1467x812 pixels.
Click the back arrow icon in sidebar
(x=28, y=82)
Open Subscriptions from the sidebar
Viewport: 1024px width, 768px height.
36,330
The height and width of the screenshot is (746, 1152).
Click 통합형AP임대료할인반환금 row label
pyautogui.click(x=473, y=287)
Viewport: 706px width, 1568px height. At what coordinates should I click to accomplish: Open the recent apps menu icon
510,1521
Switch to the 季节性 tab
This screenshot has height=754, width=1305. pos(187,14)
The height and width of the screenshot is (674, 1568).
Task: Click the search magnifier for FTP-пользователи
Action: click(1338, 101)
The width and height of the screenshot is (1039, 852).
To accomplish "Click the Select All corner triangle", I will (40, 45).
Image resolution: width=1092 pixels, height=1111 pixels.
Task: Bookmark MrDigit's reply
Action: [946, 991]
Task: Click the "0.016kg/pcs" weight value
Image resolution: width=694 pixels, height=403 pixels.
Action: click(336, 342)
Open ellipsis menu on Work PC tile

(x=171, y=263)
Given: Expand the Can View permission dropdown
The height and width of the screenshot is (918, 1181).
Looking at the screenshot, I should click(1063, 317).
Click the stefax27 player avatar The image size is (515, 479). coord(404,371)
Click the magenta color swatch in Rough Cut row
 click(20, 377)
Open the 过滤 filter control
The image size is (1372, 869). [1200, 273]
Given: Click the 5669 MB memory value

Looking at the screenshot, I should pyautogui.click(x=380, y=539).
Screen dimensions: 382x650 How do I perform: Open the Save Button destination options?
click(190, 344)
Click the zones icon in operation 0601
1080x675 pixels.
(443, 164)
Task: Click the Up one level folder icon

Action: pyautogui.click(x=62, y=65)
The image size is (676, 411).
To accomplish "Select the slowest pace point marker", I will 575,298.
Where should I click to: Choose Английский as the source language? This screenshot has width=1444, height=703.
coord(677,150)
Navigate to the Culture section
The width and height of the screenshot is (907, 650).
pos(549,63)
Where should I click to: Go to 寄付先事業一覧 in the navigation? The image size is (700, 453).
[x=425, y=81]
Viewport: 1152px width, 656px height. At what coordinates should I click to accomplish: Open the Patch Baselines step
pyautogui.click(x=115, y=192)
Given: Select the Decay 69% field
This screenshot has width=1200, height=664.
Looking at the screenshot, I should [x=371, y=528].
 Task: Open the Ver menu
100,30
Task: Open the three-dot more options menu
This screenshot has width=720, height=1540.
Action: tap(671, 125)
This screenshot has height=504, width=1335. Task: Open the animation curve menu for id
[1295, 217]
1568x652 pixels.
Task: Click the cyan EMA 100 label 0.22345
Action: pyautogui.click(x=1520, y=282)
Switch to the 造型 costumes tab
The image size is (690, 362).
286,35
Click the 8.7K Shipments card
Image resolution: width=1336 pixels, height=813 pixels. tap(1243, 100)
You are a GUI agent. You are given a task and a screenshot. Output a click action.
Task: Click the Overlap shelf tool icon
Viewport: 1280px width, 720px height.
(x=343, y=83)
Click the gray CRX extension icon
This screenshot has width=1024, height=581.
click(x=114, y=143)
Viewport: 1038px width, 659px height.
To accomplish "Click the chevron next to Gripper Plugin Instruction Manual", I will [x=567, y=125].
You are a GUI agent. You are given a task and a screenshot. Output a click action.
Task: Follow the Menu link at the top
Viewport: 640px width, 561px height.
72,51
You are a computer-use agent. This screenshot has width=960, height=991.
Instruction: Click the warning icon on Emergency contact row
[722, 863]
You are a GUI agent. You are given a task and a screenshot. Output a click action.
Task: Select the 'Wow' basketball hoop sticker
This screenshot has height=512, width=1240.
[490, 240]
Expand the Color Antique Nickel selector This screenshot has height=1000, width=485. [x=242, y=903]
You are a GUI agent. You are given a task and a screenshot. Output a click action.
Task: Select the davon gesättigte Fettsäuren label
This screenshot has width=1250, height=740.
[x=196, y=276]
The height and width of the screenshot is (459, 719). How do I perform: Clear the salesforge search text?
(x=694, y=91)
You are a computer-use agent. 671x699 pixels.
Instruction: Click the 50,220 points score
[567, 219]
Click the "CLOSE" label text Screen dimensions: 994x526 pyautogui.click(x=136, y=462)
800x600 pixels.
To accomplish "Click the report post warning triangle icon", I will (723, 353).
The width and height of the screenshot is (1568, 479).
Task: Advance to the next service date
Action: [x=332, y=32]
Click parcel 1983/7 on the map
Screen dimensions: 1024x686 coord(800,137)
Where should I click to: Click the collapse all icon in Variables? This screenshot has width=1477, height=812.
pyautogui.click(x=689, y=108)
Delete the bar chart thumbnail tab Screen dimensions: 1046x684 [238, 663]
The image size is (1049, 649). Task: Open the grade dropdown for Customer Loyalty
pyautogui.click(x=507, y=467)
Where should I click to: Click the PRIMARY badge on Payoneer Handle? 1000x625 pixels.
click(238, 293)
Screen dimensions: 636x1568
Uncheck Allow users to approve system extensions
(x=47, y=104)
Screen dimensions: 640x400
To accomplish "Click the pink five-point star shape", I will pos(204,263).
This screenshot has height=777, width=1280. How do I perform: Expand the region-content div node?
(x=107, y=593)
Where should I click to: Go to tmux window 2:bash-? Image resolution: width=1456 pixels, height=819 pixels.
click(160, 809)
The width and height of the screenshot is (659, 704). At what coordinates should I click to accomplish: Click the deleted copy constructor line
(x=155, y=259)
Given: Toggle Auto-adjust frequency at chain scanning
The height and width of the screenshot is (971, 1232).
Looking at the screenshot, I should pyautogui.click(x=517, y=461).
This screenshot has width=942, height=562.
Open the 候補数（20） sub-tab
────
## Task
Reproduce all the records. Keep them exact, please.

## Problem solution
1467x812 pixels.
Click the back arrow icon in sidebar
(x=28, y=82)
Open Subscriptions from the sidebar
Viewport: 1024px width, 768px height.
36,330
The height and width of the screenshot is (746, 1152).
Click 통합형AP임대료할인반환금 row label
pyautogui.click(x=473, y=287)
Viewport: 706px width, 1568px height. At what coordinates should I click to accomplish: Open the recent apps menu icon
510,1521
Switch to the 季节性 tab
This screenshot has height=754, width=1305. pos(187,14)
The height and width of the screenshot is (674, 1568).
Task: Click the search magnifier for FTP-пользователи
Action: click(1338, 101)
The width and height of the screenshot is (1039, 852).
To accomplish "Click the Select All corner triangle", I will (40, 45).
Image resolution: width=1092 pixels, height=1111 pixels.
Task: Bookmark MrDigit's reply
Action: [946, 991]
Task: Click the "0.016kg/pcs" weight value
Image resolution: width=694 pixels, height=403 pixels.
Action: click(336, 342)
Open ellipsis menu on Work PC tile

(x=171, y=263)
Given: Expand the Can View permission dropdown
The height and width of the screenshot is (918, 1181).
Looking at the screenshot, I should click(1063, 317).
Click the stefax27 player avatar The image size is (515, 479). coord(404,371)
Click the magenta color swatch in Rough Cut row
 click(20, 377)
Open the 过滤 filter control
The image size is (1372, 869). [1200, 273]
Given: Click the 5669 MB memory value

Looking at the screenshot, I should pyautogui.click(x=380, y=539).
Screen dimensions: 382x650 How do I perform: Open the Save Button destination options?
click(190, 344)
Click the zones icon in operation 0601
1080x675 pixels.
(443, 164)
Task: Click the Up one level folder icon

Action: pyautogui.click(x=62, y=65)
The image size is (676, 411).
To accomplish "Select the slowest pace point marker", I will 575,298.
Where should I click to: Choose Английский as the source language? This screenshot has width=1444, height=703.
coord(677,150)
Navigate to the Culture section
The width and height of the screenshot is (907, 650).
pos(549,63)
Where should I click to: Go to 寄付先事業一覧 in the navigation? The image size is (700, 453).
[x=425, y=81]
Viewport: 1152px width, 656px height. At what coordinates should I click to accomplish: Open the Patch Baselines step
pyautogui.click(x=115, y=192)
Given: Select the Decay 69% field
This screenshot has width=1200, height=664.
Looking at the screenshot, I should [x=371, y=528].
 Task: Open the Ver menu
100,30
Task: Open the three-dot more options menu
This screenshot has width=720, height=1540.
Action: tap(671, 125)
This screenshot has height=504, width=1335. Task: Open the animation curve menu for id
[1295, 217]
1568x652 pixels.
Task: Click the cyan EMA 100 label 0.22345
Action: pyautogui.click(x=1520, y=282)
Switch to the 造型 costumes tab
The image size is (690, 362).
286,35
Click the 8.7K Shipments card
Image resolution: width=1336 pixels, height=813 pixels. tap(1243, 100)
You are a GUI agent. You are given a task and a screenshot. Output a click action.
Task: Click the Overlap shelf tool icon
Viewport: 1280px width, 720px height.
(x=343, y=83)
Click the gray CRX extension icon
This screenshot has width=1024, height=581.
click(x=114, y=143)
Viewport: 1038px width, 659px height.
To accomplish "Click the chevron next to Gripper Plugin Instruction Manual", I will [x=567, y=125].
You are a GUI agent. You are given a task and a screenshot. Output a click action.
Task: Follow the Menu link at the top
Viewport: 640px width, 561px height.
72,51
You are a computer-use agent. This screenshot has width=960, height=991.
Instruction: Click the warning icon on Emergency contact row
[722, 863]
You are a GUI agent. You are given a task and a screenshot. Output a click action.
Task: Select the 'Wow' basketball hoop sticker
This screenshot has height=512, width=1240.
[490, 240]
Expand the Color Antique Nickel selector This screenshot has height=1000, width=485. [x=242, y=903]
You are a GUI agent. You are given a task and a screenshot. Output a click action.
Task: Select the davon gesättigte Fettsäuren label
This screenshot has width=1250, height=740.
[x=196, y=276]
The height and width of the screenshot is (459, 719). How do I perform: Clear the salesforge search text?
(x=694, y=91)
You are a computer-use agent. 671x699 pixels.
Instruction: Click the 50,220 points score
[567, 219]
Click the "CLOSE" label text Screen dimensions: 994x526 pyautogui.click(x=136, y=462)
800x600 pixels.
To accomplish "Click the report post warning triangle icon", I will (723, 353).
The width and height of the screenshot is (1568, 479).
Task: Advance to the next service date
Action: [x=332, y=32]
Click parcel 1983/7 on the map
Screen dimensions: 1024x686 coord(800,137)
Where should I click to: Click the collapse all icon in Variables? This screenshot has width=1477, height=812.
pyautogui.click(x=689, y=108)
Delete the bar chart thumbnail tab Screen dimensions: 1046x684 [238, 663]
The image size is (1049, 649). Task: Open the grade dropdown for Customer Loyalty
pyautogui.click(x=507, y=467)
Where should I click to: Click the PRIMARY badge on Payoneer Handle? 1000x625 pixels.
click(238, 293)
Screen dimensions: 636x1568
Uncheck Allow users to approve system extensions
(x=47, y=104)
Screen dimensions: 640x400
To accomplish "Click the pink five-point star shape", I will pos(204,263).
This screenshot has height=777, width=1280. How do I perform: Expand the region-content div node?
(x=107, y=593)
Where should I click to: Go to tmux window 2:bash-? Image resolution: width=1456 pixels, height=819 pixels.
click(160, 809)
The width and height of the screenshot is (659, 704). At what coordinates should I click to accomplish: Click the deleted copy constructor line
(x=155, y=259)
Given: Toggle Auto-adjust frequency at chain scanning
The height and width of the screenshot is (971, 1232).
Looking at the screenshot, I should pyautogui.click(x=517, y=461).
This screenshot has width=942, height=562.
Open the 候補数（20） sub-tab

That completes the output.